Betty lowered her voice and tittered into the phone. “Barron. You are so naughty. Should you be drinking when you’re taking that, um, drug?
“It’s no problem.”
She tittered again. “Well, then. I’ll be there in about half an hour.”
She disconnected on a sigh, resigned to the fact that when it came to men, a fifty-two year-old woman couldn’t have everything.
****
Drake left Rusty’s Campfire relieved to escape his mother. A discussion of her romance set his teeth to grinding. He was her son, forchrissake, not some damn male confidante.
He still believed his father would settle down and behave like an adult if his mother would simply return to the Double-Barrel. But hell, now she was planning on twisting off to Santa Fe at Christmas with Barron Wilkes. What that would cause at the Double-Barrel he could imagine. And it wouldn’t be pretty.

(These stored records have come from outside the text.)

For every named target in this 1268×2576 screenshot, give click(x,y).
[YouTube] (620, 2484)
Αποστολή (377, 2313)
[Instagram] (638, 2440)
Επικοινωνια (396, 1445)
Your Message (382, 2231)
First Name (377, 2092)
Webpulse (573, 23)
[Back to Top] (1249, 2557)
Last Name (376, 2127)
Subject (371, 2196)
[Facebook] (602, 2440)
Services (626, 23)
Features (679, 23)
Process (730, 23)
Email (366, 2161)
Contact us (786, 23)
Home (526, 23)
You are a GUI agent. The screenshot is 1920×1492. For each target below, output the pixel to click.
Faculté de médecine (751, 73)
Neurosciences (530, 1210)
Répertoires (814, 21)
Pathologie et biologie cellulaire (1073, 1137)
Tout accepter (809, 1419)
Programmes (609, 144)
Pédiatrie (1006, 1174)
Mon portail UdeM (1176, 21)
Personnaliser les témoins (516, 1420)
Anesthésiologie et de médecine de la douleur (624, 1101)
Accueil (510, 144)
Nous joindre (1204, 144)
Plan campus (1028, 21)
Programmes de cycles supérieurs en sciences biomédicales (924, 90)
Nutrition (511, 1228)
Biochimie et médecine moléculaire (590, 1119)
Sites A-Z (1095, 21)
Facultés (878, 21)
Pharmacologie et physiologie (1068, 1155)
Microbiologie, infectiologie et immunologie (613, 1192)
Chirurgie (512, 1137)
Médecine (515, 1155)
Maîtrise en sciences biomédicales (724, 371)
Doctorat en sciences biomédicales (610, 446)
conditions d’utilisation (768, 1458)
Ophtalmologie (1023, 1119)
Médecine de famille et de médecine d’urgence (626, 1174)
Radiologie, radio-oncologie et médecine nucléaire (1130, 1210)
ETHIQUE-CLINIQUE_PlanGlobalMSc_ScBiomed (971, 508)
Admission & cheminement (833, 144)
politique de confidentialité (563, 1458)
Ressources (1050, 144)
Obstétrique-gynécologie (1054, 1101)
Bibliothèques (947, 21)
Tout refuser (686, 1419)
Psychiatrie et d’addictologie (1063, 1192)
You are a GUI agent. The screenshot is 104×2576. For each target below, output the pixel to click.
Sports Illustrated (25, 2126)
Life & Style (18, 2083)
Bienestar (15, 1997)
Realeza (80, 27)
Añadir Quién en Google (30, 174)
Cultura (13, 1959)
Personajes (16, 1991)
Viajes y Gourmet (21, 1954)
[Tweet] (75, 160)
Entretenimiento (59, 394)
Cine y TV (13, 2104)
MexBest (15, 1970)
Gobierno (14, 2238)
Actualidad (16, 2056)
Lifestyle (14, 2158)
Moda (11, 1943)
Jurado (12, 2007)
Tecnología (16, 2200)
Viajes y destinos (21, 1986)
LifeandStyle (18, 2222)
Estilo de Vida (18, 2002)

At least meeting with her had temporarily taken his mind off the weekend and the phantom woman who had stolen from his condo like a thief in the night. His ego still smarted.
He suspected she had given him a phony name and no telling how many other lies she had told. Would he ever know who she really was?
He was glad to have the trip to Lubbock to take his mind off of her. Nothing would be better for clearing his head than the Texas Panhandle’s cold clear air.
As he neared the airport exit, his thoughts veered to Christmas again and the Double-Barrel. He plucked his cell phone off his belt and called his brother. “What’s Dad up to?”
“He’s got a meeting with the vet today,” Pic answered. “Why?”
“I just heard he’s fucking around with somebody in town. Who is it?”
“Hell, I don’t know. I don’t keep up.”
Pic and their father lived in the same house and were close. And they lived in a small town where very little that a Lockhart did went without being widely blabbed about. Drake doubted that his brother didn’t know what their father was doing, but Pic was a peace-loving man who saw no point in making waves.
“He needs to get up to Fort Worth and talk to Mom,” Drake said. “Otherwise, Christmas is going to be all fucked up.”